6 Stolpersteine gesetzt am 19.03.2015

Verwandte
Gal, Rubin, Weisdorf

 

Abrahams Vater war Jocek Icek Gutwilen (geb. 1866 in Ilza/Rußland)), in zweiter Ehe verheiratet mit Ghizhjab Gizele (1862 geb. Serelks/Rußland). Abraham Gutwilen wurde 1894 mit seinem Zwillingsbruder in Smilow bei Kalisz geboren. Mirla (geb. 1893) war Abrahams Schwester. Abraham heiratete Renata (1889 in Zdunska Wola bei Kalisz geb. Pick). Abraham war selbständiger Textilkaufmann und Rena war Kunststopferin. Sie besaßen ein Ladengeschäft in der Zschochernstraße. Das Ehepaar Gutwilen, kam um 1920 auf der Flucht vor den Pogromen des polnisch-bolschewistischen Krieges nach Gera. Hier bekamen sie die Kinder Leo (geb.1921), Henriette (geb. 1922), und die Zwillinge Hermann und Helene (geb.1931). Leo und Henriette konnten 1937 mit der Jugend- Alijah nach Palästina fliehen. Zuvor lernten sie auf Gut Groß-Breesen (bei Trebnitz, Schlesien) Landwirtschaft. Henriette hieß verheiratet Gal. Die Tochter von Leo heißt Hagar Rubin. Vater, Mutter und die Zwillingskinder wurden am 28.10.1938 über die Grenze nach Bentschen (Zbaszyn, Polen) ausgebürgert. Nach dem zwangsweisen Aufenthalt im Ghetto Litzmannstadt wurde die Familie am 25.03.1942 nach Kulmhof zur Ermordung deportiert.

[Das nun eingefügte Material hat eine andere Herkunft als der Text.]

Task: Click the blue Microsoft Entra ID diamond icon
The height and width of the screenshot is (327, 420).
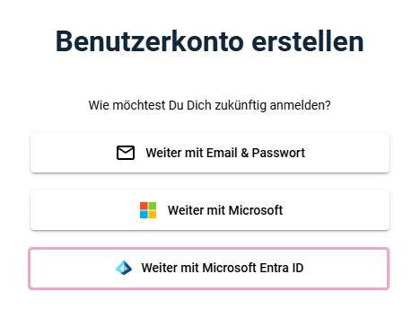Action: [x=124, y=268]
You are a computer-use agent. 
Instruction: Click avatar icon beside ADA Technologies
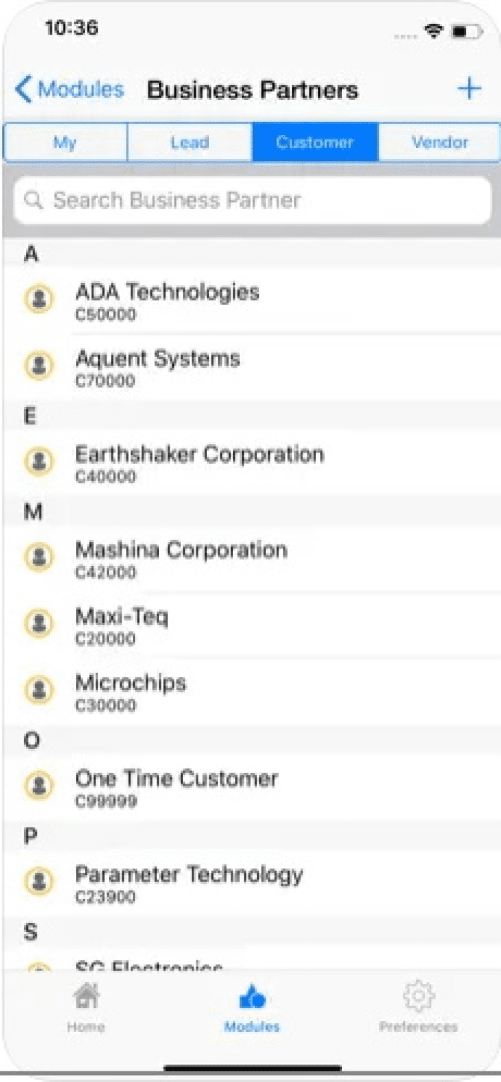(x=39, y=299)
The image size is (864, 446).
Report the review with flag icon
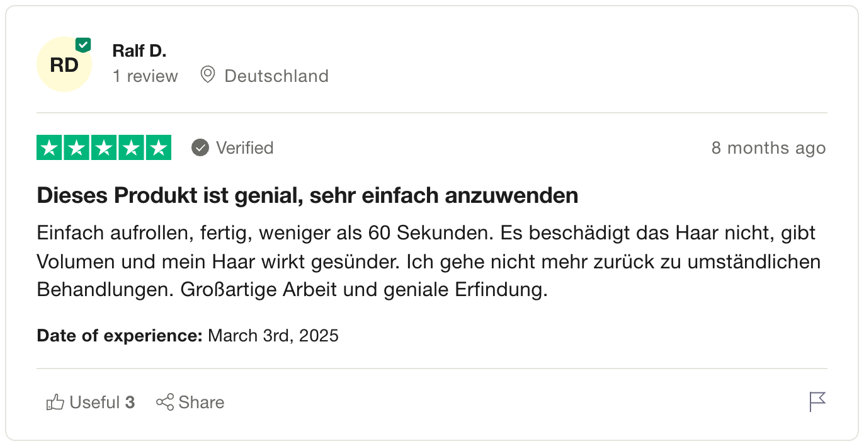(817, 401)
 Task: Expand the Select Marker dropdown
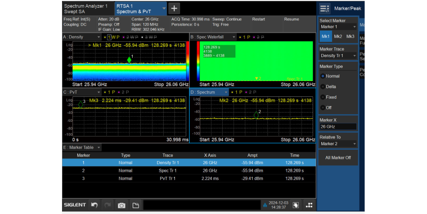[338, 26]
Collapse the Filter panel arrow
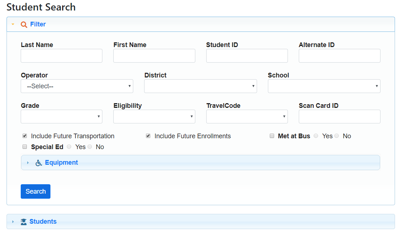This screenshot has width=399, height=232. pyautogui.click(x=13, y=25)
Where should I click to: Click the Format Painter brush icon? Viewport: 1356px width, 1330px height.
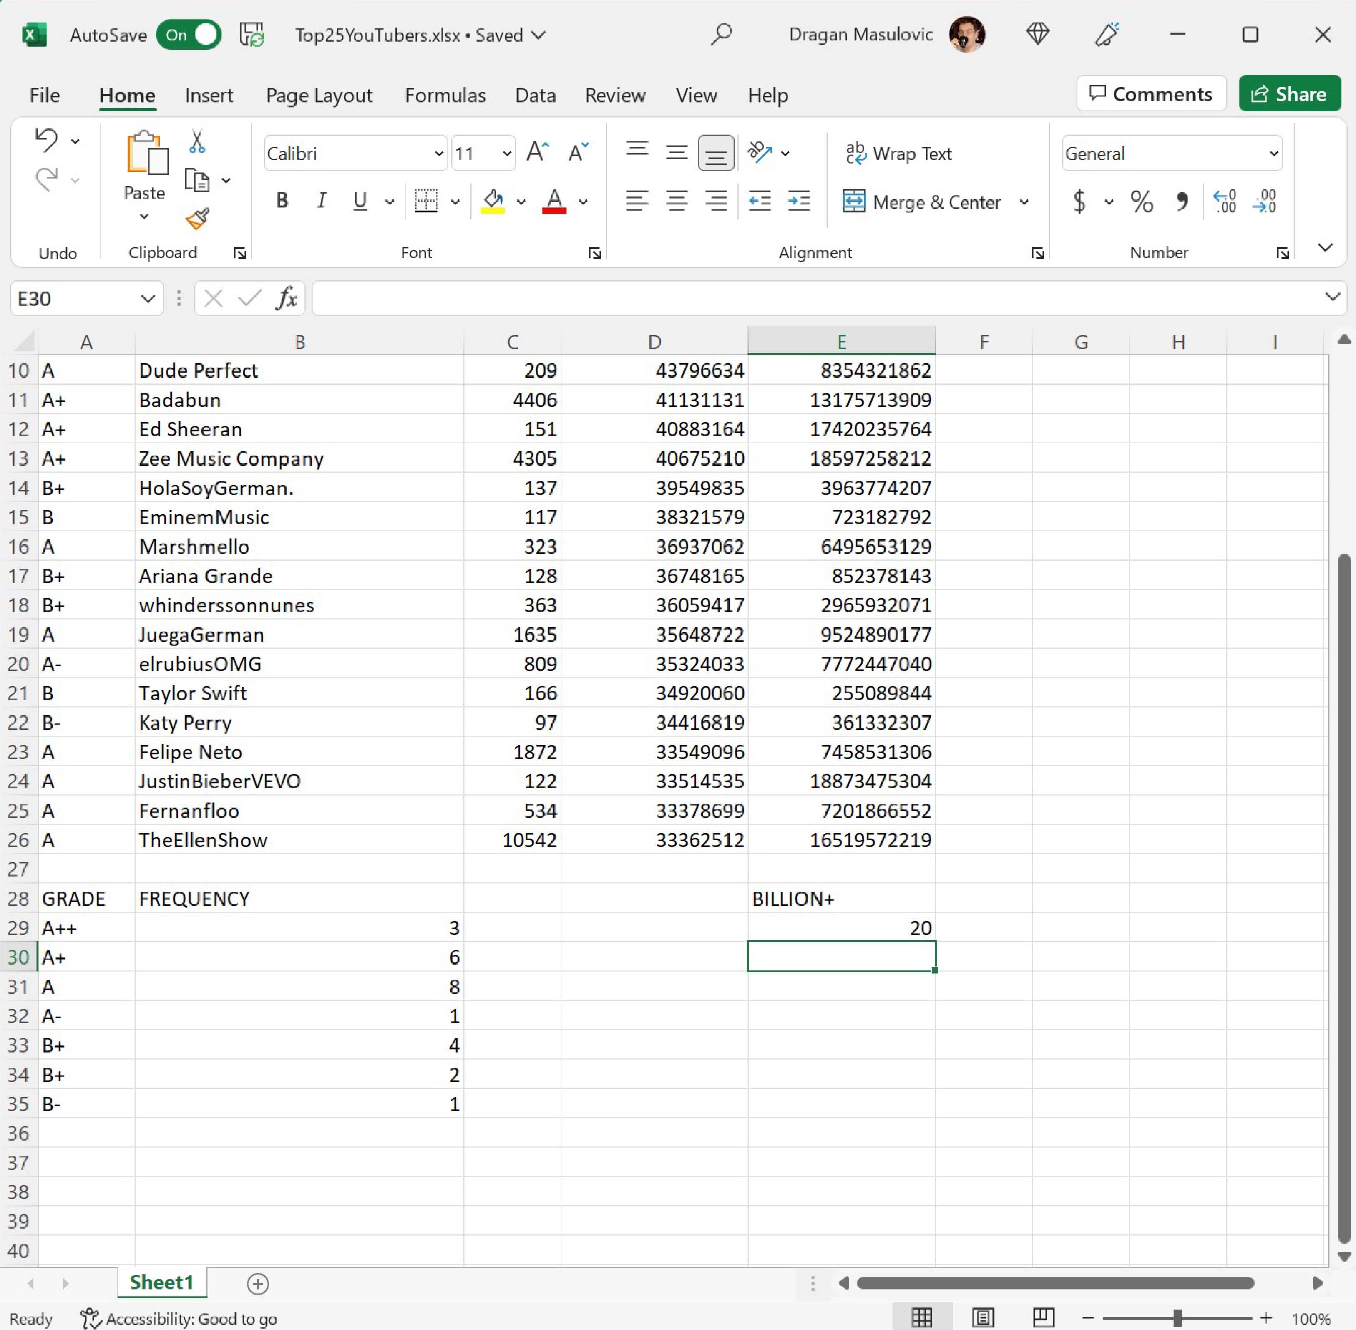point(198,219)
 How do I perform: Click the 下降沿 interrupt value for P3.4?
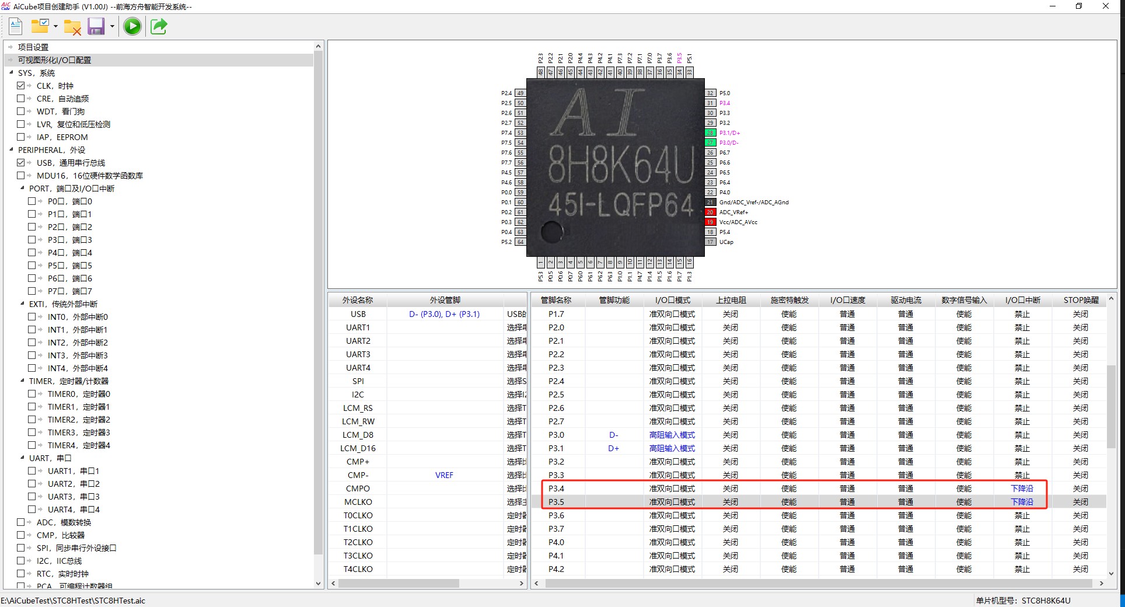[x=1022, y=489]
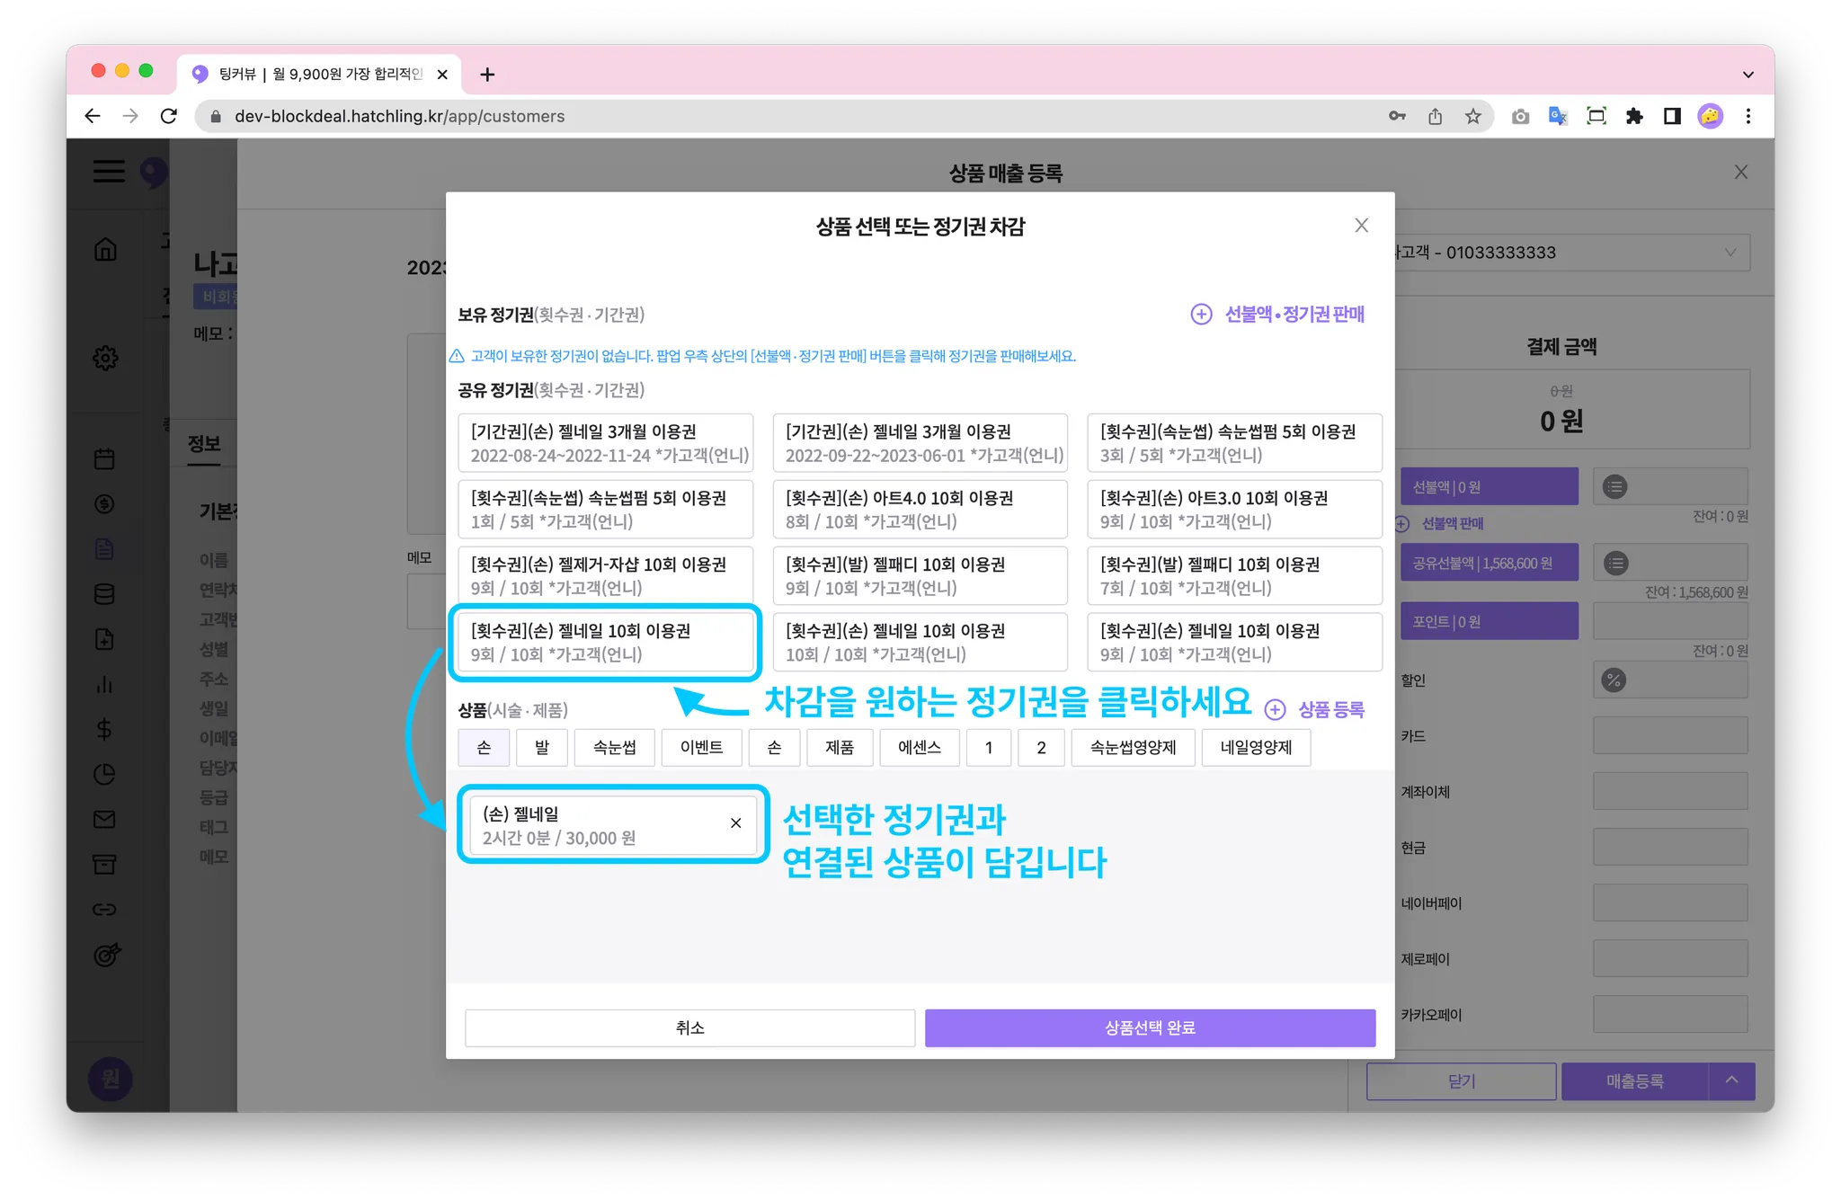Remove (손) 젤네일 item with X icon
The image size is (1841, 1200).
[x=735, y=823]
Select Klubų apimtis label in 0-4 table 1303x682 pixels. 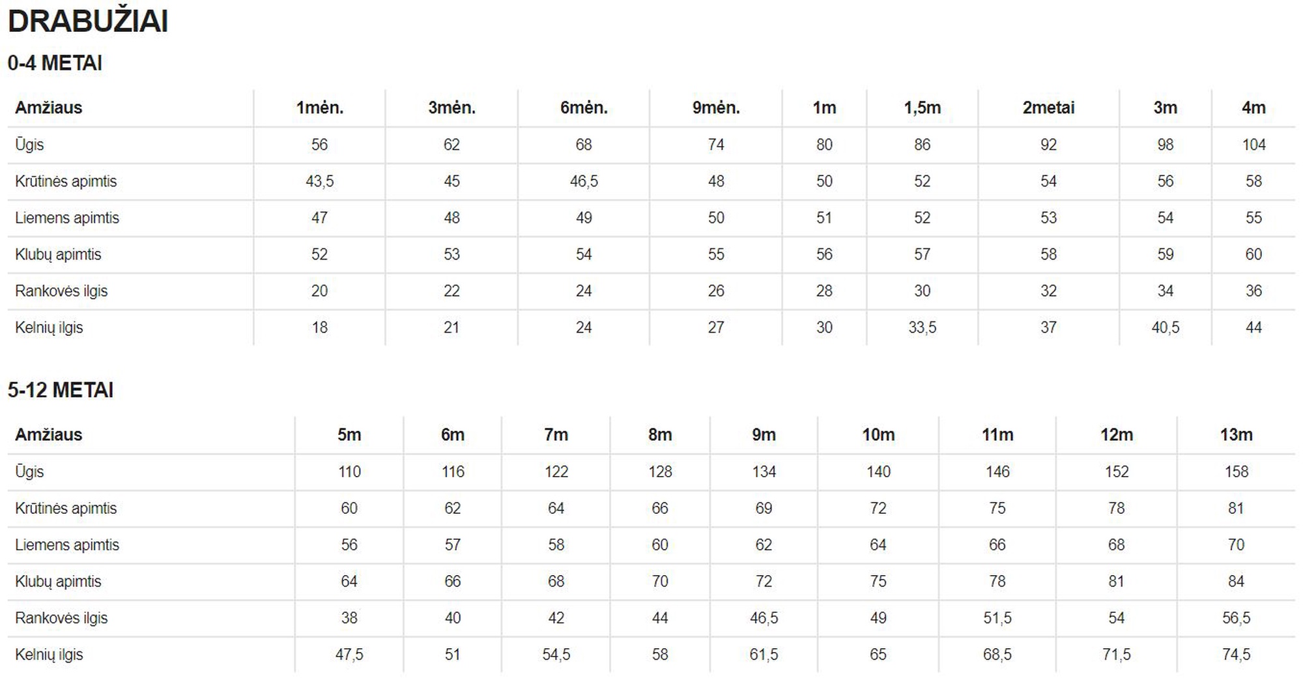tap(58, 254)
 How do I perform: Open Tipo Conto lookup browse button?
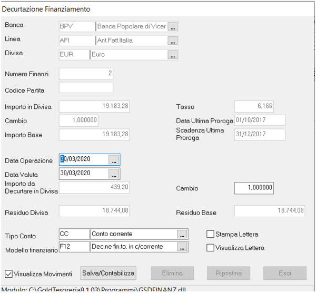[x=182, y=234]
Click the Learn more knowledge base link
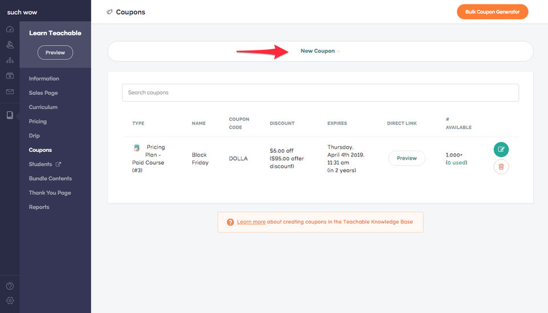Screen dimensions: 548x313 [x=251, y=222]
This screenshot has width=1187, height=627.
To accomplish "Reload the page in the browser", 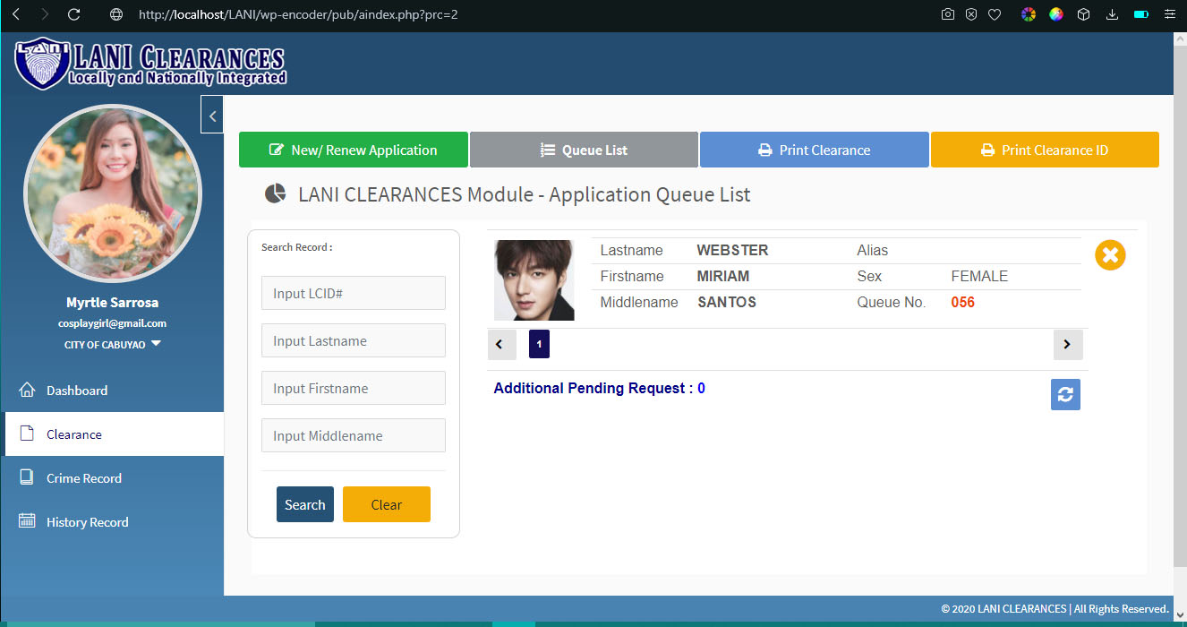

Wahrscheinliche Todesursache ist vorsätzliche Kohlenmonoxyd-Vergiftung im Gaswagen am selben Tag. Abraham starb mit 47 Jahren, Renata wurde 53 und die Zwillinge nur 11 Jahre alt. Mirla starb am 16.01.1941 im Ghetto Litzmannstadt, 49 Jahre alt. Abrahams Stiefmutter Gizele verheiratete sich in zweiter Ehe mit Viktor Weisdorf. Daraus gingen Familien hervor, die heute in Chicago (USA) leben.

Verlegeort ist vor der Wohnung.

Die Inschriften zeigen die Rufnamen Rena, Leo, Leni und Heni.